Dataset rows:
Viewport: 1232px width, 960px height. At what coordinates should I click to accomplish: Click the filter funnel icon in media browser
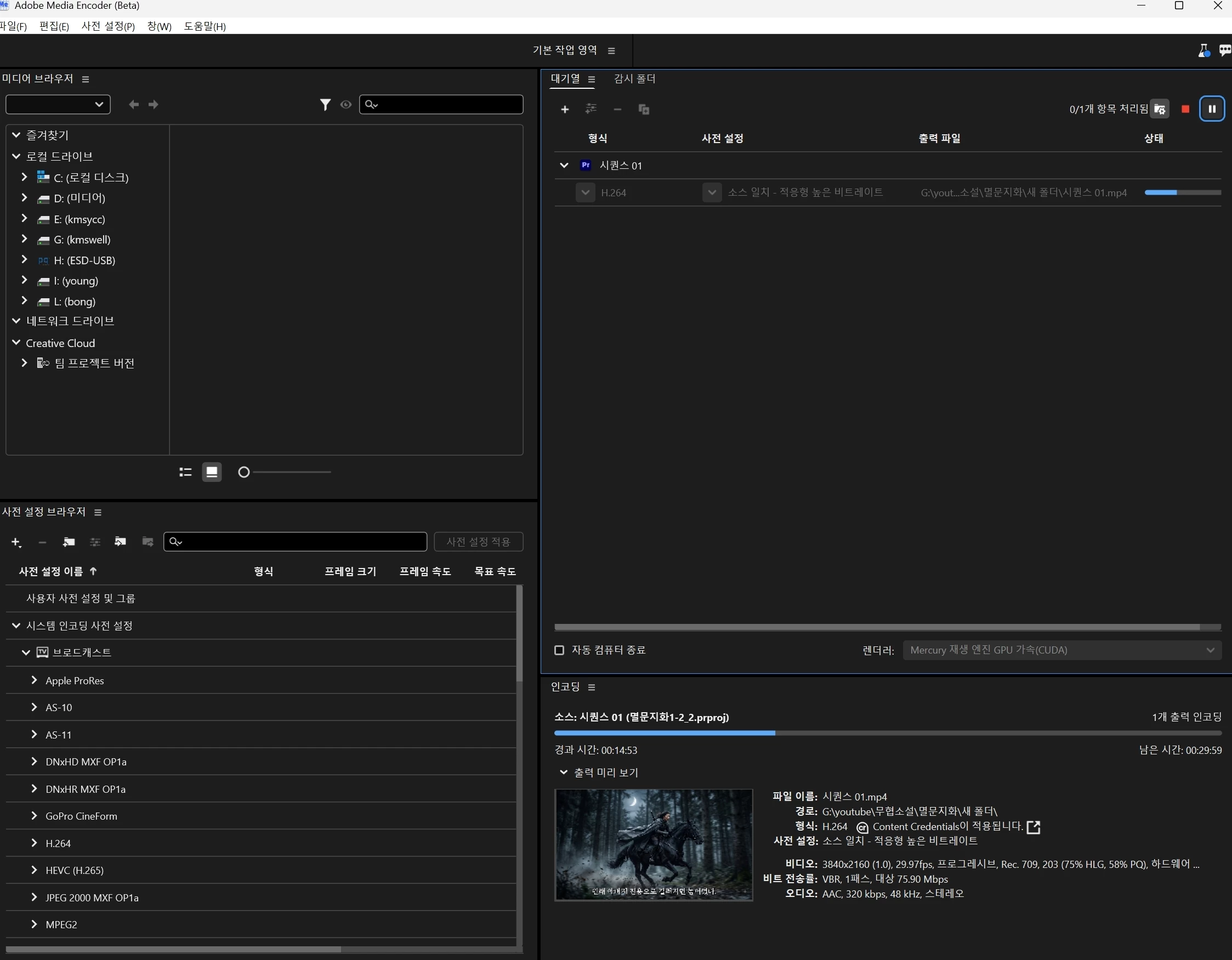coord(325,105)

==

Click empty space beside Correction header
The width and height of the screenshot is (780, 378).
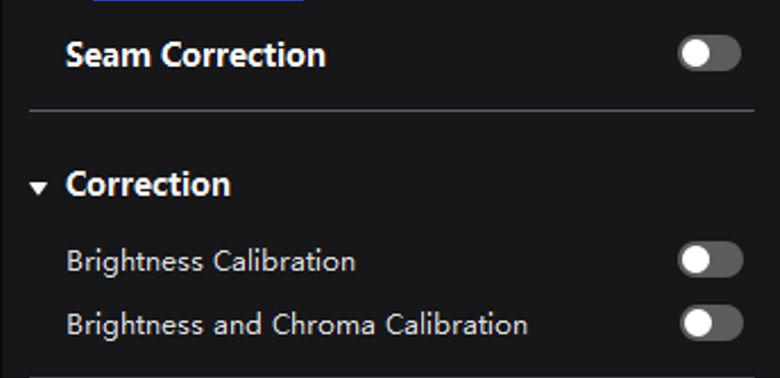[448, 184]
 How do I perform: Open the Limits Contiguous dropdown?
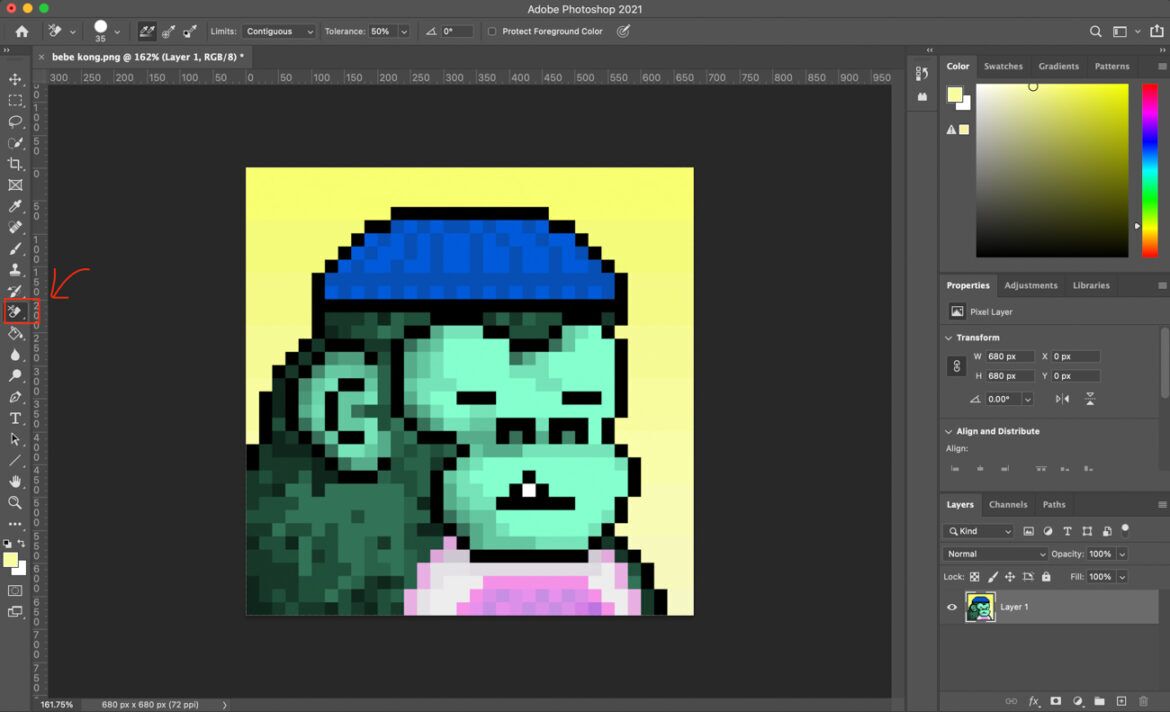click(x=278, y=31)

* * *

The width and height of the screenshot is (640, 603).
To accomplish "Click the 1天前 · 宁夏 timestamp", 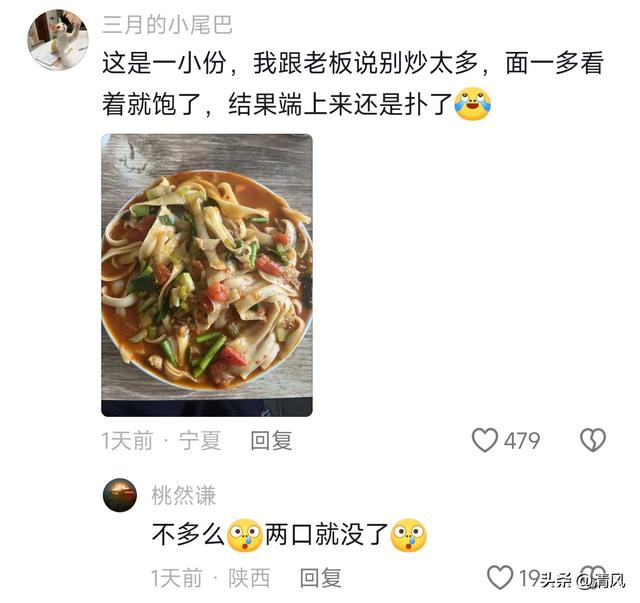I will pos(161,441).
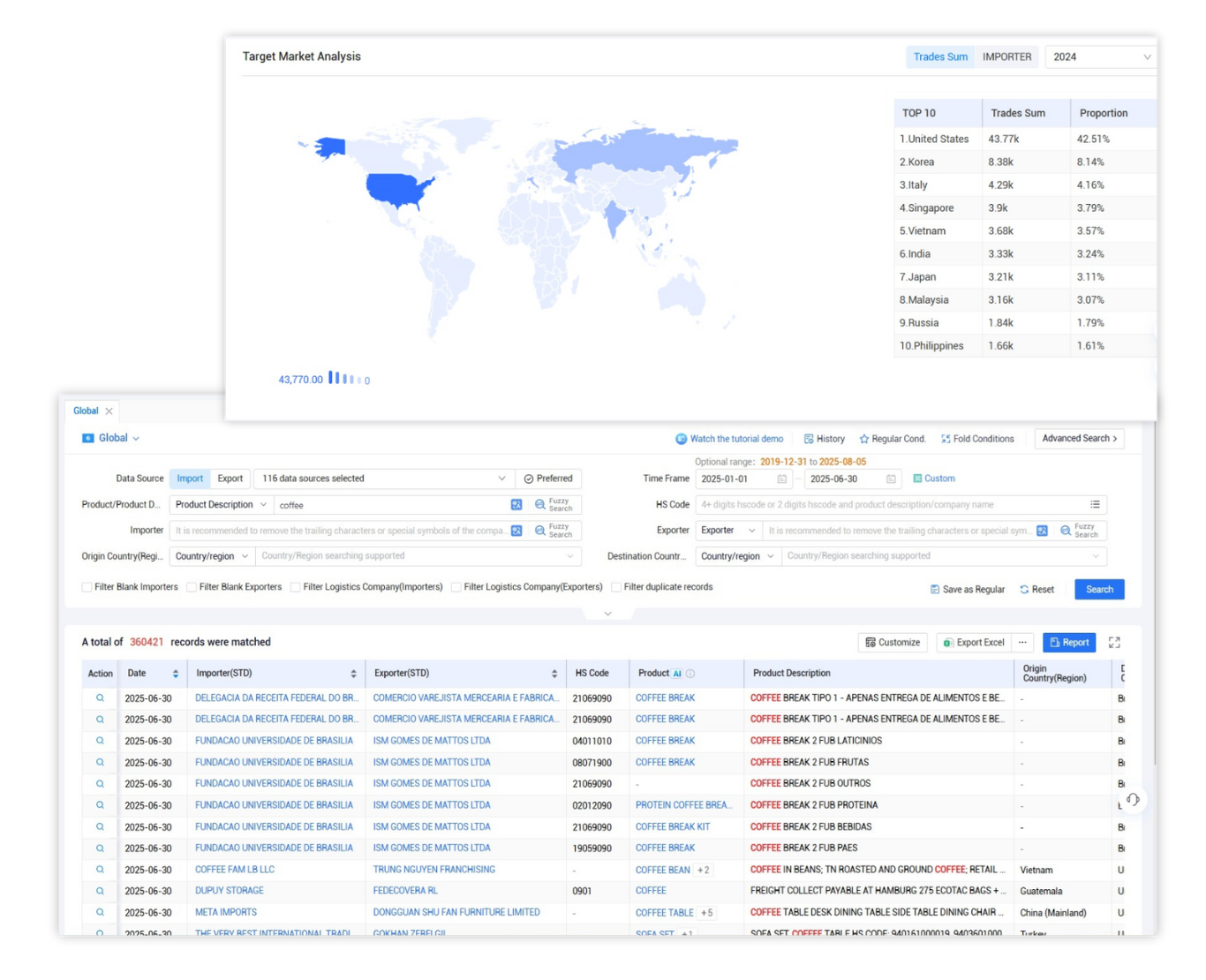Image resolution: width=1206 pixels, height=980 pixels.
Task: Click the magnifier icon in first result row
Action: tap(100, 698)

What to work on:
Quote the material between the line holding "How do I perform: Open" and the line holding "click(x=278, y=31)", both included, word for word, and leave out the pictures.

Task answer:
 How do I perform: Open the Limits Contiguous dropdown?
click(x=278, y=31)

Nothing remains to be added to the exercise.